Word and item position data
** Begin **

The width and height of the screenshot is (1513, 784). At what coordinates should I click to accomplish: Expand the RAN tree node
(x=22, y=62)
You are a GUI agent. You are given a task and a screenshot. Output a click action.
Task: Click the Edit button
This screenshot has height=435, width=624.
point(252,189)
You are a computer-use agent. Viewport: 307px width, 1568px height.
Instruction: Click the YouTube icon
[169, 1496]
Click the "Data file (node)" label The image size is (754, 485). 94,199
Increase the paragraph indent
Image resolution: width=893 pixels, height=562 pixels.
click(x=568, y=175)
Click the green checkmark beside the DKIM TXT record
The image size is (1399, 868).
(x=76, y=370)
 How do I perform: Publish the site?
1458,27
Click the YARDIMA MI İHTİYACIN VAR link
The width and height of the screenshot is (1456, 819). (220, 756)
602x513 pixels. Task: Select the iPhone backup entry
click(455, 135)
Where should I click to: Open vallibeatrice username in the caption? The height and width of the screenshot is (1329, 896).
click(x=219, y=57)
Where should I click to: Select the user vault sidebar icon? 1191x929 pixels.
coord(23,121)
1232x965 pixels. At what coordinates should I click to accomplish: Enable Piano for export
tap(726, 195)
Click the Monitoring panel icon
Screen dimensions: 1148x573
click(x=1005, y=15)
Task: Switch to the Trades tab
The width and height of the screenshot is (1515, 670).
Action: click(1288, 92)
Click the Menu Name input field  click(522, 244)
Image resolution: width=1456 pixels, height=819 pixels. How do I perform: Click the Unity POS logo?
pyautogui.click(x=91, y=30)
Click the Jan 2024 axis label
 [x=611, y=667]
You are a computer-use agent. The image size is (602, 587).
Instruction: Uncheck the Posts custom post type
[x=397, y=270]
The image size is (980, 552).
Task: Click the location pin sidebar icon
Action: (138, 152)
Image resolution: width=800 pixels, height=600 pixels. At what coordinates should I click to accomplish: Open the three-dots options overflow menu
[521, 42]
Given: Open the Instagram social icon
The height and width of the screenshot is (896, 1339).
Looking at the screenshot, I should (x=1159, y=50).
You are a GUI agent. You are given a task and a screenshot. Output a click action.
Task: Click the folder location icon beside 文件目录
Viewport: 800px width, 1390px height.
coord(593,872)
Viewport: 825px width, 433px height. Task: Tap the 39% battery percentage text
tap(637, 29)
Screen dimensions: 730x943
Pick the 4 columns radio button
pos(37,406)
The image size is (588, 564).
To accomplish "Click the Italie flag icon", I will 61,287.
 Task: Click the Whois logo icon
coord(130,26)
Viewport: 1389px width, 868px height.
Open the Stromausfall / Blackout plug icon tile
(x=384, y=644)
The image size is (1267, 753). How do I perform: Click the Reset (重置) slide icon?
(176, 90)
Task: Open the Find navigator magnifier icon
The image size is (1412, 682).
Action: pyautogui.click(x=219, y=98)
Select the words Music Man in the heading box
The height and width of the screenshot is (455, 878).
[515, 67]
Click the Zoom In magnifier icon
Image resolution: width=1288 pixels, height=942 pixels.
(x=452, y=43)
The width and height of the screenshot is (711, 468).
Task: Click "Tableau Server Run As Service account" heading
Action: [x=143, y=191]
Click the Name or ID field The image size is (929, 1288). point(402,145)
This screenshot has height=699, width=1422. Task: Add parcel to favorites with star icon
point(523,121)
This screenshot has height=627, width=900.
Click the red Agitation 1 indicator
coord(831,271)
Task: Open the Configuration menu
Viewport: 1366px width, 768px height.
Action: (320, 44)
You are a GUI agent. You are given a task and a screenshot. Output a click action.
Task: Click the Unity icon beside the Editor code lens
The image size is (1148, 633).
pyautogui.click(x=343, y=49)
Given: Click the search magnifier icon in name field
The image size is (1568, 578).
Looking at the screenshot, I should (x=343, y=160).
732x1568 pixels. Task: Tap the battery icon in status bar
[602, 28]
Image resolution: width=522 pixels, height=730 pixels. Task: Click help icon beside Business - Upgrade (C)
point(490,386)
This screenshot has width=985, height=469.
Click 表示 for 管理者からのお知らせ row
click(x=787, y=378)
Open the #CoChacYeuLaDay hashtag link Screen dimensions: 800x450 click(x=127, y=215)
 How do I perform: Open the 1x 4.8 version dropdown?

** End **

WHAT TO WORK ON:
Put every line of the listing above into a Markdown table with two columns, Row and Line. Number the rows in order and leave out blank lines.

FINISHED EXERCISE:
| Row | Line |
|---|---|
| 1 | The width and height of the screenshot is (1513, 784). At what coordinates should I click to accomplish: Expand the RAN tree node |
| 2 | (x=22, y=62) |
| 3 | You are a GUI agent. You are given a task and a screenshot. Output a click action. |
| 4 | Task: Click the Edit button |
| 5 | This screenshot has height=435, width=624. |
| 6 | point(252,189) |
| 7 | You are a computer-use agent. Viewport: 307px width, 1568px height. |
| 8 | Instruction: Click the YouTube icon |
| 9 | [169, 1496] |
| 10 | Click the "Data file (node)" label The image size is (754, 485). 94,199 |
| 11 | Increase the paragraph indent |
| 12 | Image resolution: width=893 pixels, height=562 pixels. |
| 13 | click(x=568, y=175) |
| 14 | Click the green checkmark beside the DKIM TXT record |
| 15 | The image size is (1399, 868). |
| 16 | (x=76, y=370) |
| 17 |  How do I perform: Publish the site? |
| 18 | 1458,27 |
| 19 | Click the YARDIMA MI İHTİYACIN VAR link |
| 20 | The width and height of the screenshot is (1456, 819). (220, 756) |
| 21 | 602x513 pixels. Task: Select the iPhone backup entry |
| 22 | click(455, 135) |
| 23 | Where should I click to: Open vallibeatrice username in the caption? The height and width of the screenshot is (1329, 896). |
| 24 | click(x=219, y=57) |
| 25 | Where should I click to: Select the user vault sidebar icon? 1191x929 pixels. |
| 26 | coord(23,121) |
| 27 | 1232x965 pixels. At what coordinates should I click to accomplish: Enable Piano for export |
| 28 | tap(726, 195) |
| 29 | Click the Monitoring panel icon |
| 30 | Screen dimensions: 1148x573 |
| 31 | click(x=1005, y=15) |
| 32 | Task: Switch to the Trades tab |
| 33 | The width and height of the screenshot is (1515, 670). |
| 34 | Action: click(1288, 92) |
| 35 | Click the Menu Name input field  click(522, 244) |
| 36 | Image resolution: width=1456 pixels, height=819 pixels. How do I perform: Click the Unity POS logo? |
| 37 | pyautogui.click(x=91, y=30) |
| 38 | Click the Jan 2024 axis label |
| 39 |  [x=611, y=667] |
| 40 | You are a computer-use agent. The image size is (602, 587). |
| 41 | Instruction: Uncheck the Posts custom post type |
| 42 | [x=397, y=270] |
| 43 | The image size is (980, 552). |
| 44 | Task: Click the location pin sidebar icon |
| 45 | Action: (138, 152) |
| 46 | Image resolution: width=800 pixels, height=600 pixels. At what coordinates should I click to accomplish: Open the three-dots options overflow menu |
| 47 | [521, 42] |
| 48 | Given: Open the Instagram social icon |
| 49 | The height and width of the screenshot is (896, 1339). |
| 50 | Looking at the screenshot, I should (x=1159, y=50). |
| 51 | You are a GUI agent. You are given a task and a screenshot. Output a click action. |
| 52 | Task: Click the folder location icon beside 文件目录 |
| 53 | Viewport: 800px width, 1390px height. |
| 54 | coord(593,872) |
| 55 | Viewport: 825px width, 433px height. Task: Tap the 39% battery percentage text |
| 56 | tap(637, 29) |
| 57 | Screen dimensions: 730x943 |
| 58 | Pick the 4 columns radio button |
| 59 | pos(37,406) |
| 60 | The image size is (588, 564). |
| 61 | To accomplish "Click the Italie flag icon", I will 61,287. |
| 62 |  Task: Click the Whois logo icon |
| 63 | coord(130,26) |
| 64 | Viewport: 1389px width, 868px height. |
| 65 | Open the Stromausfall / Blackout plug icon tile |
| 66 | (x=384, y=644) |
| 67 | The image size is (1267, 753). How do I perform: Click the Reset (重置) slide icon? |
| 68 | (176, 90) |
| 69 | Task: Open the Find navigator magnifier icon |
| 70 | The image size is (1412, 682). |
| 71 | Action: pyautogui.click(x=219, y=98) |
| 72 | Select the words Music Man in the heading box |
| 73 | The height and width of the screenshot is (455, 878). |
| 74 | [515, 67] |
| 75 | Click the Zoom In magnifier icon |
| 76 | Image resolution: width=1288 pixels, height=942 pixels. |
| 77 | (x=452, y=43) |
| 78 | The width and height of the screenshot is (711, 468). |
| 79 | Task: Click "Tableau Server Run As Service account" heading |
| 80 | Action: [x=143, y=191] |
| 81 | Click the Name or ID field The image size is (929, 1288). point(402,145) |
| 82 | This screenshot has height=699, width=1422. Task: Add parcel to favorites with star icon |
| 83 | point(523,121) |
| 84 | This screenshot has height=627, width=900. |
| 85 | Click the red Agitation 1 indicator |
| 86 | coord(831,271) |
| 87 | Task: Open the Configuration menu |
| 88 | Viewport: 1366px width, 768px height. |
| 89 | Action: (320, 44) |
| 90 | You are a GUI agent. You are given a task and a screenshot. Output a click action. |
| 91 | Task: Click the Unity icon beside the Editor code lens |
| 92 | The image size is (1148, 633). |
| 93 | pyautogui.click(x=343, y=49) |
| 94 | Given: Click the search magnifier icon in name field |
| 95 | The image size is (1568, 578). |
| 96 | Looking at the screenshot, I should (x=343, y=160). |
| 97 | 732x1568 pixels. Task: Tap the battery icon in status bar |
| 98 | [602, 28] |
| 99 | Image resolution: width=522 pixels, height=730 pixels. Task: Click help icon beside Business - Upgrade (C) |
| 100 | point(490,386) |
| 101 | This screenshot has width=985, height=469. |
| 102 | Click 表示 for 管理者からのお知らせ row |
| 103 | click(x=787, y=378) |
| 104 | Open the #CoChacYeuLaDay hashtag link Screen dimensions: 800x450 click(x=127, y=215) |
| 105 |  How do I perform: Open the 1x 4.8 version dropdown? |